Der Büroraum der Reitsportfirma war stickig und es herrschte recht ungezwungene Stimmung, als wir den Raum betraten rief eine der Angestellten "Wollt ihr dieses Jahr mal Stilsicherer Unterwegs sein, oder warum hast du deine Tochter mitgebracht?" an Johan gewandt. Caya musste lachen "Bei den dreien mache ich mir wenig Sorgen, aber Arvid?" "Johan, warum muss deine Tochter mich immer ärgern?" Arvid schüttelte grinsend den Kopf. "Keine Ahnung. Schlechte Erziehung?" Caya und der Angesprochene mussten lachen. Diese Witze hätten meine Eltern nie gemacht. Das stimmte mich irgendwie etwas sentimental. Caya sah kurz zu mir rüber und lächelte mich an. Aber das änderte nichts an meiner Stimmung. Kurzer Hand griff sie in einem unbeobachteten Moment meine Hand und drückt sie aufmunternd. So schnell wie sie nach meiner Hand gegriffen hatte, ließ sie jene auch wieder los.

Das Meeting schrappte irgendwie nur so an mir vorbei.

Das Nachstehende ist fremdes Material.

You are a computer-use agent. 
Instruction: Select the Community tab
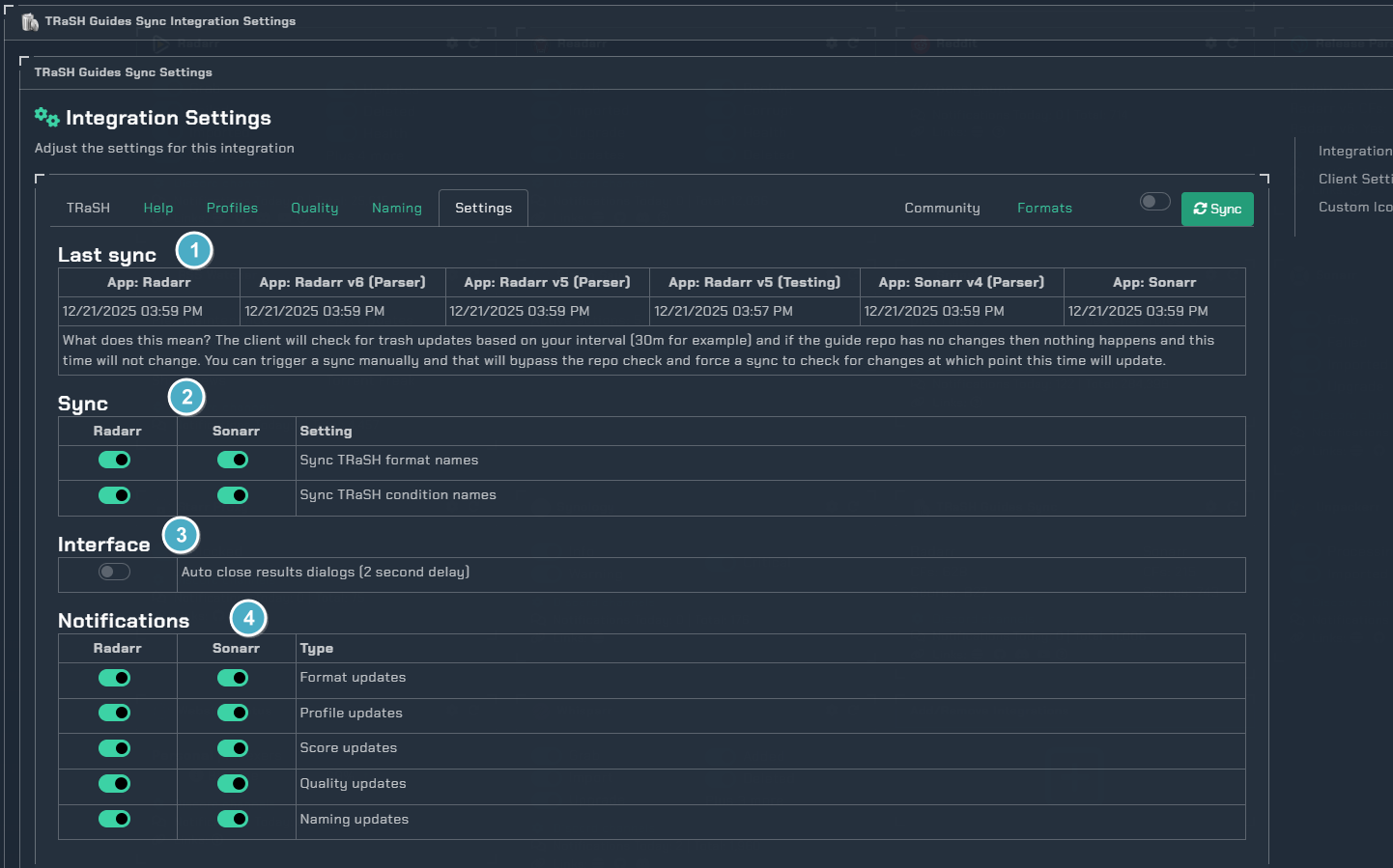942,207
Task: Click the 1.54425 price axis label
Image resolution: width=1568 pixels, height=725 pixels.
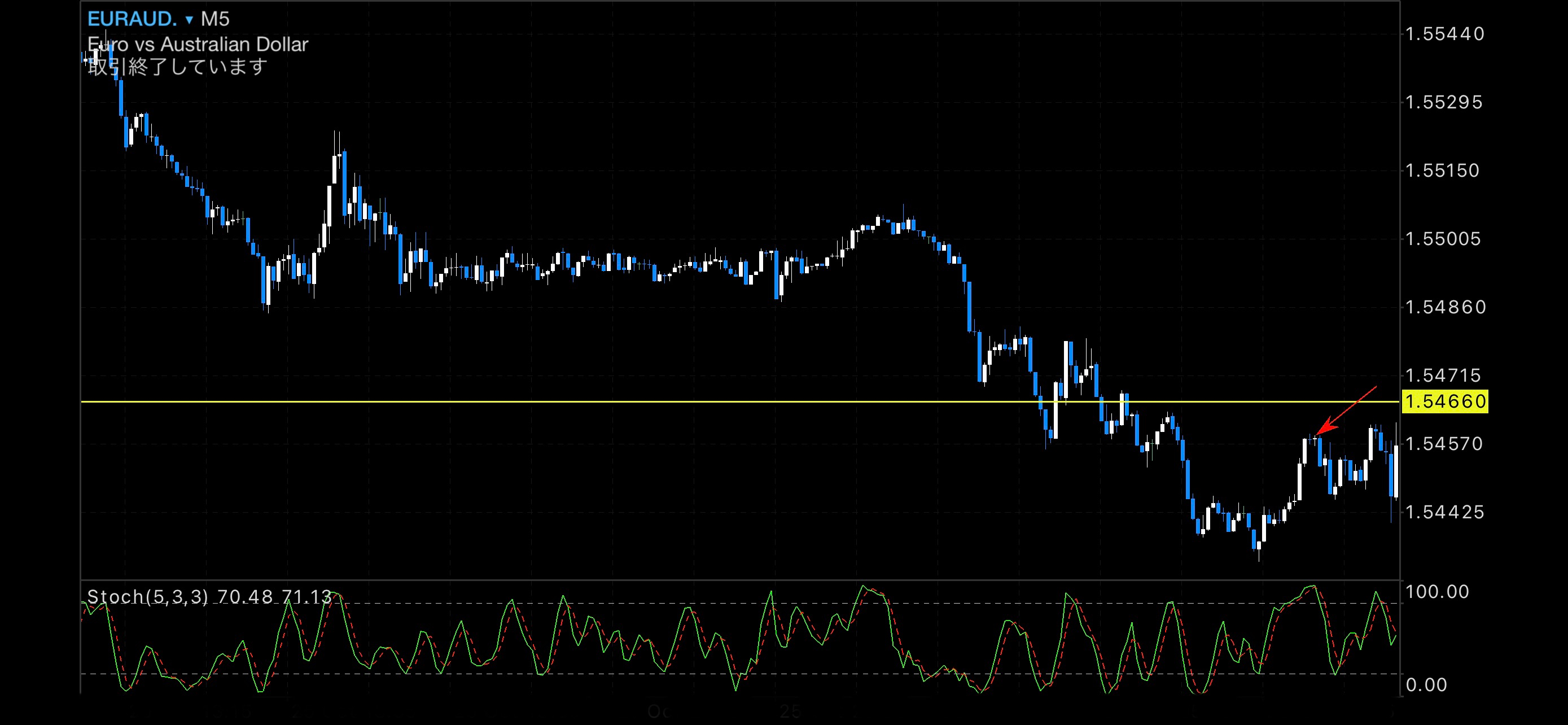Action: tap(1444, 512)
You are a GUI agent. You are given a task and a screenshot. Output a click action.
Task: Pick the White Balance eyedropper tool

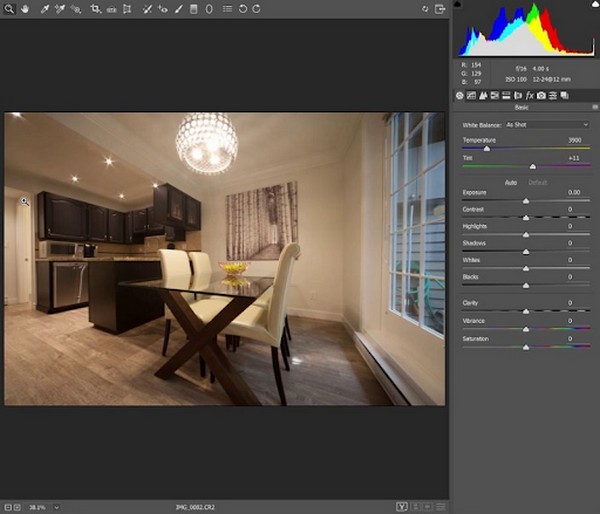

Es endete damit, dass die Firma uns allen einen Schwung neuer Schabracken, Fliegenhauben und Abschwitzdecken spendieren würde. Das alles in unseren Teamfarben und mit Teamlogo.

Immer noch lastete meine Familiensituation wieder einmal schwer auf mir. Caya schien es zu spüren, denn sie ließ mich nicht auf den Augen und warf mir immer wieder ein aufmunterndes Lächeln zu. Es half nichts und machte nichts wirklich besser. Auch nicht, als sie sich mit ihrem Vater lachend um die letzten Gummibärchen kloppte.

Ich wünschte mir in dem Moment ich hätte eine besser Beziehung zu meinem Vater, auch wenn er ein Arschloch war. Ich hatte ihn seit meinem Umzug nicht mehr gesehen. Wahrscheinlich wollte er nichts mehr von mir wissen, oder er tauchte dann wieder auf der Bildfläche auf, wenn ich irgendetwas ganz großes gewonnen hätte.

Ich seufzte schwermütig und lief weiter hinter den Anderen her. Die Stadt war mir zu voll und laut und ich hatte ehrlich gesagt wenig Lust noch irgendwo essen zu gehen, aber Arvid bestand darauf. Schließlich hätten wir einen großen Deal zu feiern. In Gothenburg wollte er dann am Abend noch mal was trinken gehen. Ich würde mich da wohl irgendwie ausklinken. Ich sitze nicht so gerne mit Kater auf dem Pferd und bezweifle, dass ich so viel vertragen würde.